What is required =>
From the listing below, copy only the lines from the line that contains "Task: Toggle Use" to the line that contains "Where should I", counting those two lines as part of the copy.

Data records =>

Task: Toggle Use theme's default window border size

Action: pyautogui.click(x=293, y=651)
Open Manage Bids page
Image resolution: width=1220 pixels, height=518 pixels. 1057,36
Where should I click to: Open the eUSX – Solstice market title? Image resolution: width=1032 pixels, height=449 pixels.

---

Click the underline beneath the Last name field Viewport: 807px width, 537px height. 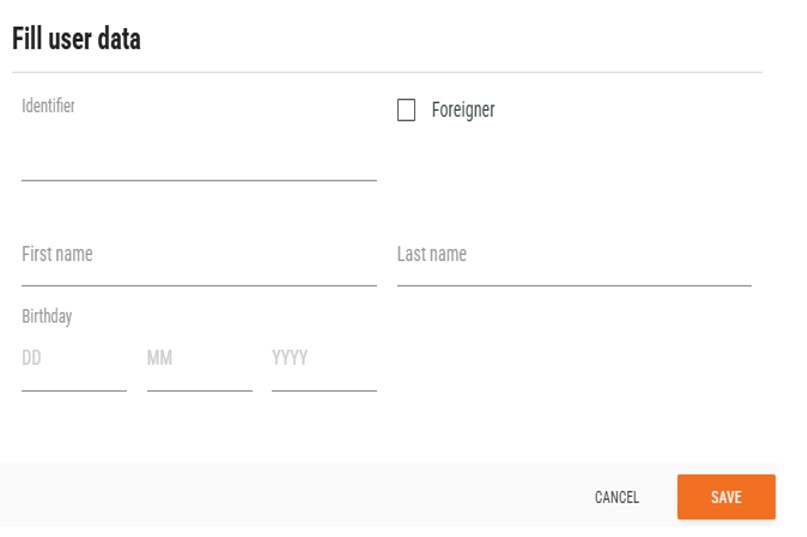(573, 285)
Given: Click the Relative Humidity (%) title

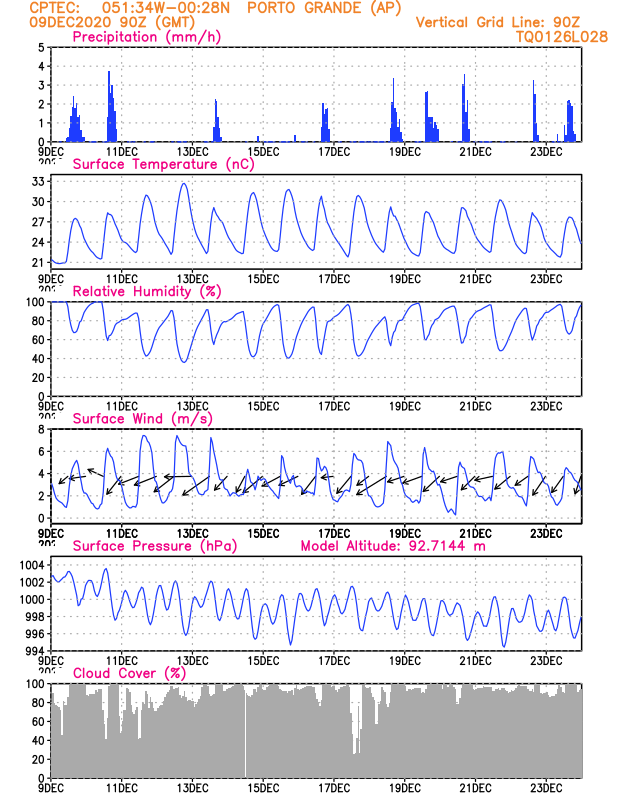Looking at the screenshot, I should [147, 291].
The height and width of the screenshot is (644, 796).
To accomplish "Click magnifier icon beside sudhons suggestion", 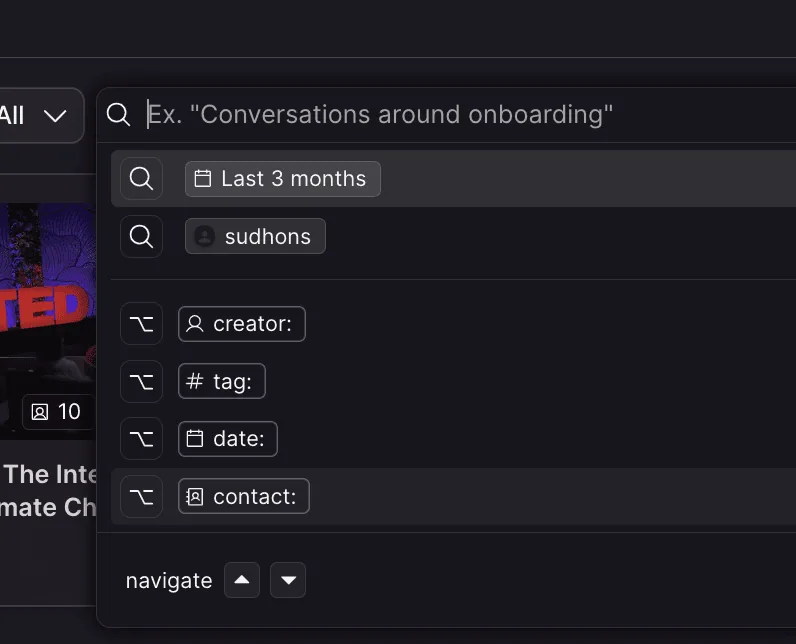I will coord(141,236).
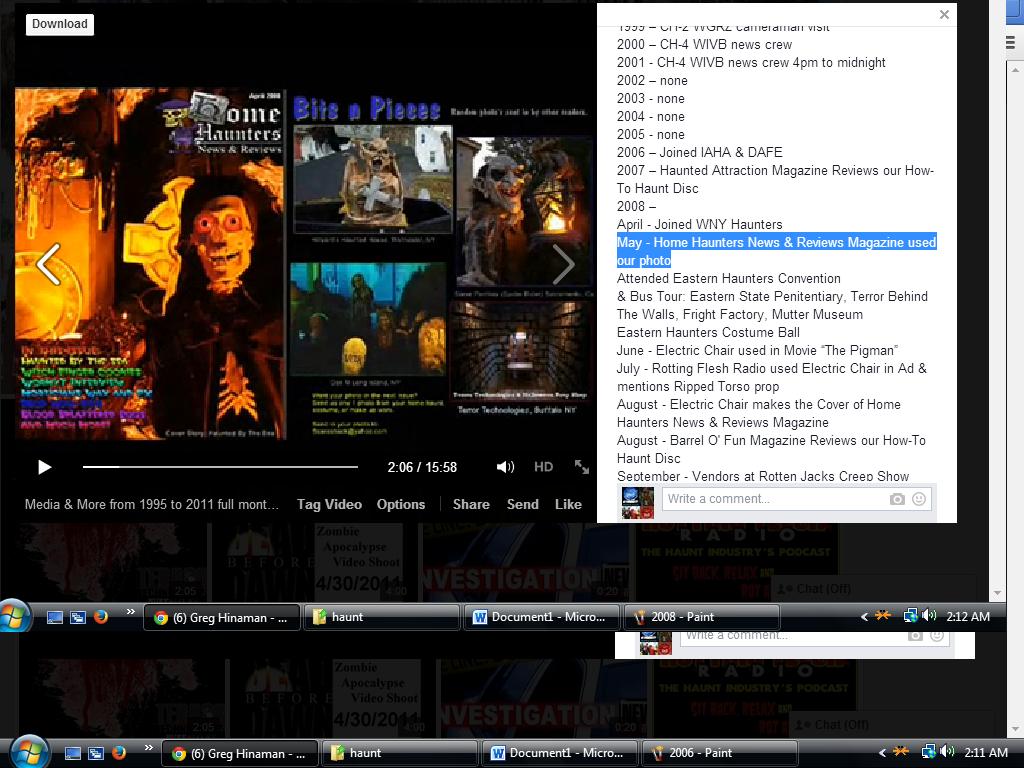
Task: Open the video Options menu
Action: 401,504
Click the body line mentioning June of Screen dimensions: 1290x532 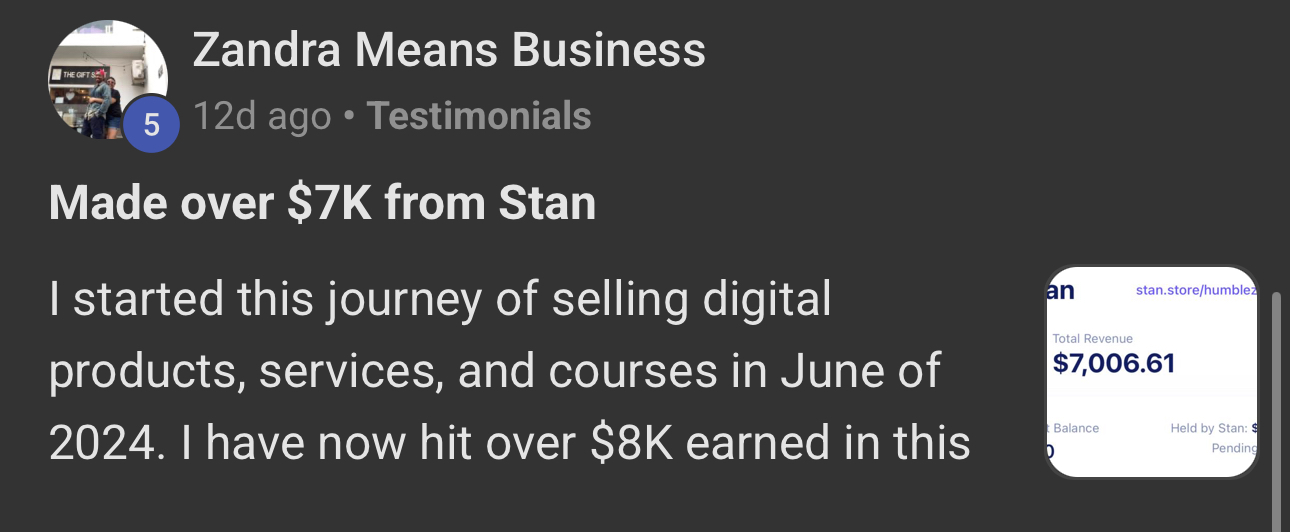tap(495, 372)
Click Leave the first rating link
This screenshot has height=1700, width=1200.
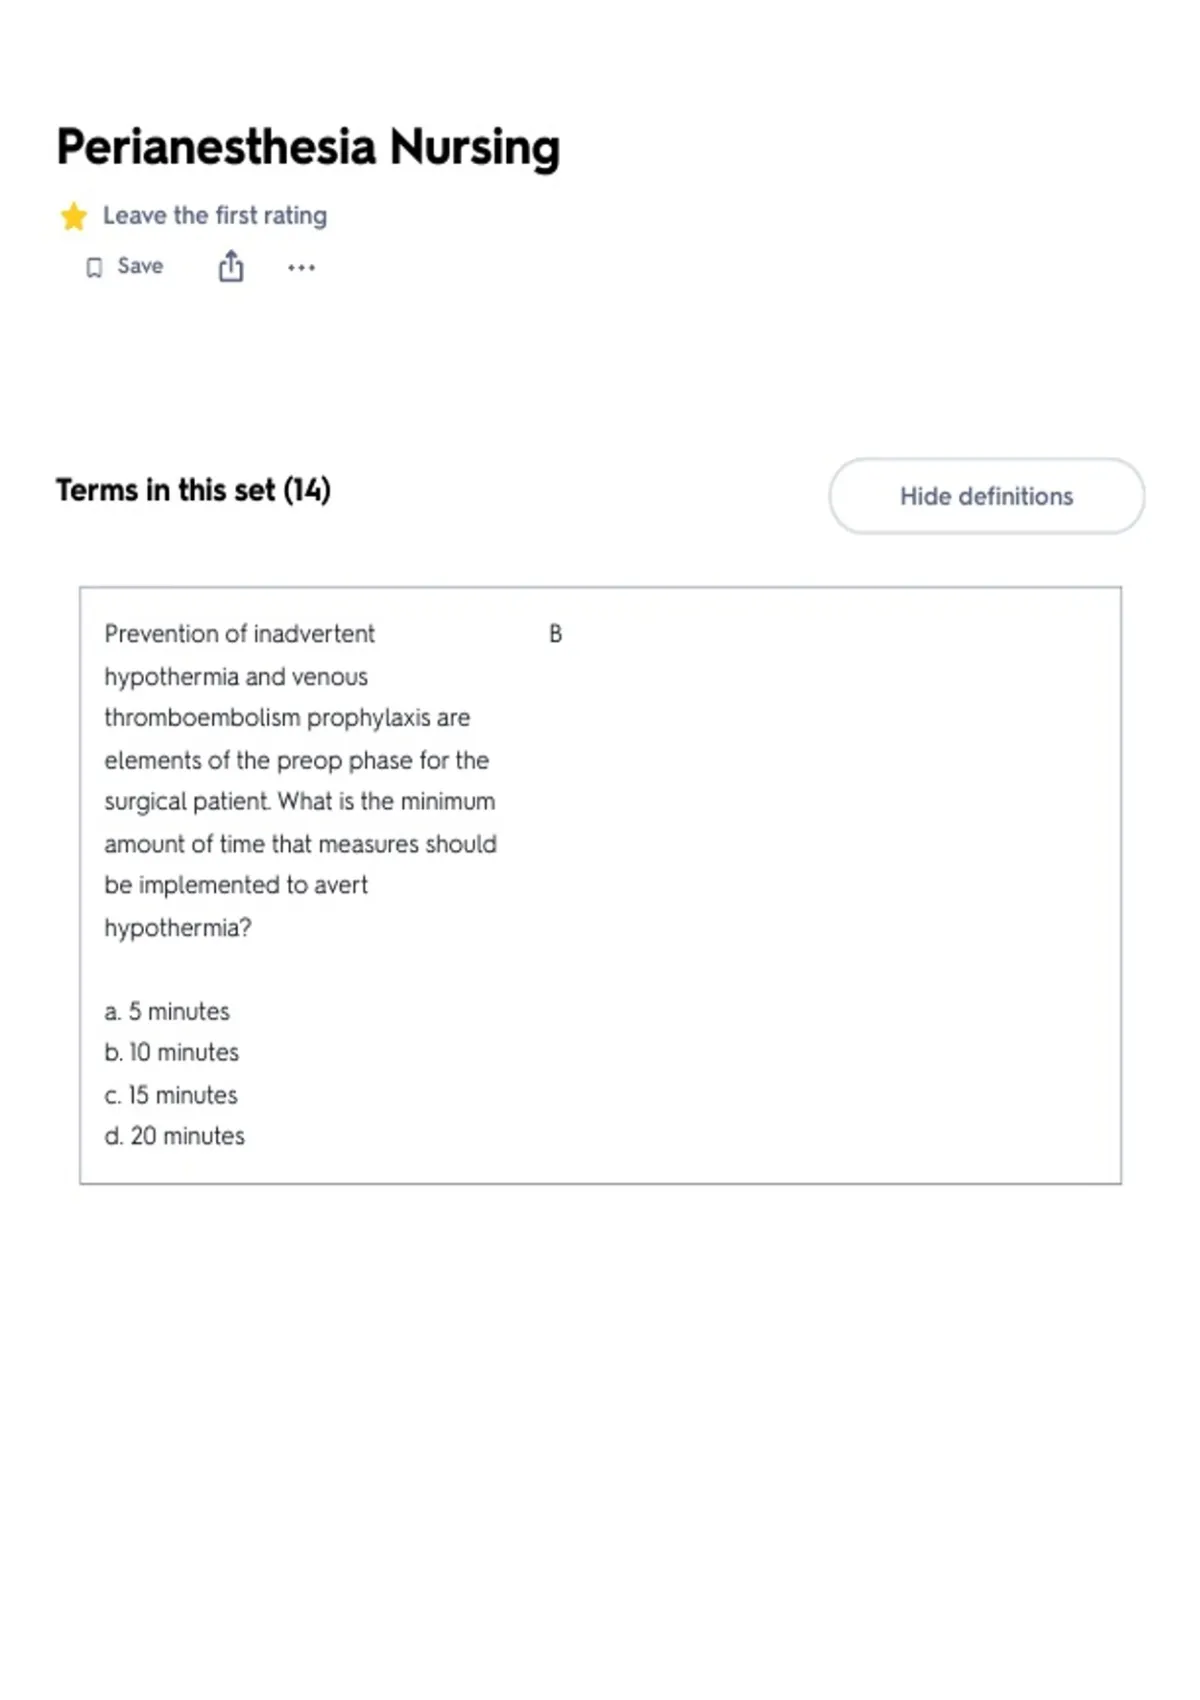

...

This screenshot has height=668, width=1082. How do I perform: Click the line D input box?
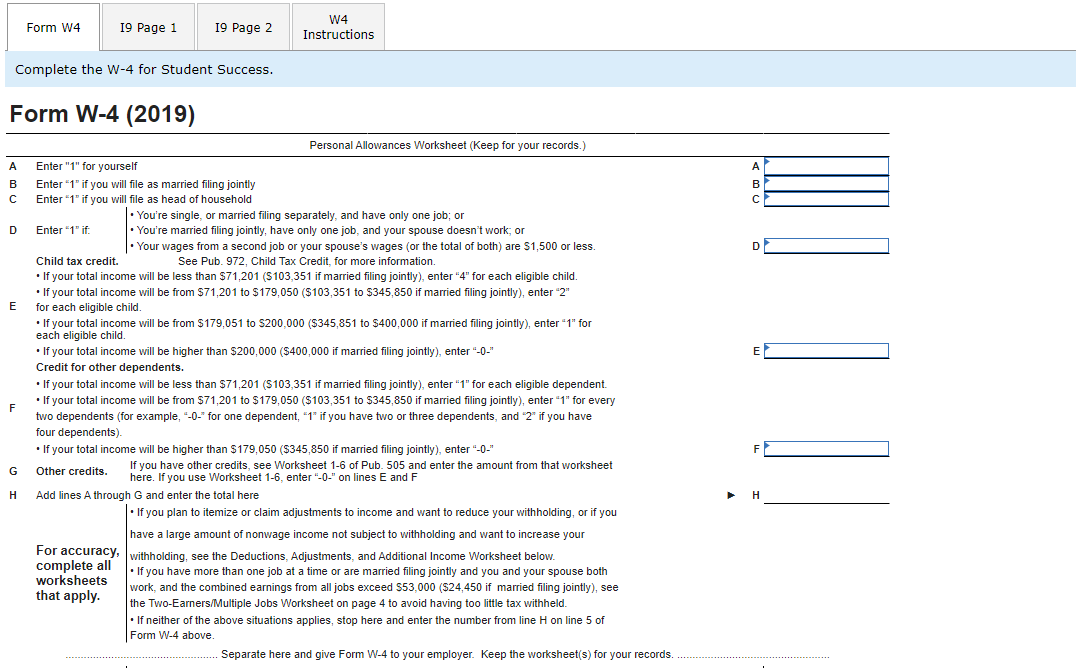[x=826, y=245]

Exercise solution =>
Task: Toggle Use theme's default window border size

Action: pyautogui.click(x=293, y=651)
Open Manage Bids page
Image resolution: width=1220 pixels, height=518 pixels. 1057,36
Where should I click to: Open the eUSX – Solstice market title? Image resolution: width=1032 pixels, height=449 pixels.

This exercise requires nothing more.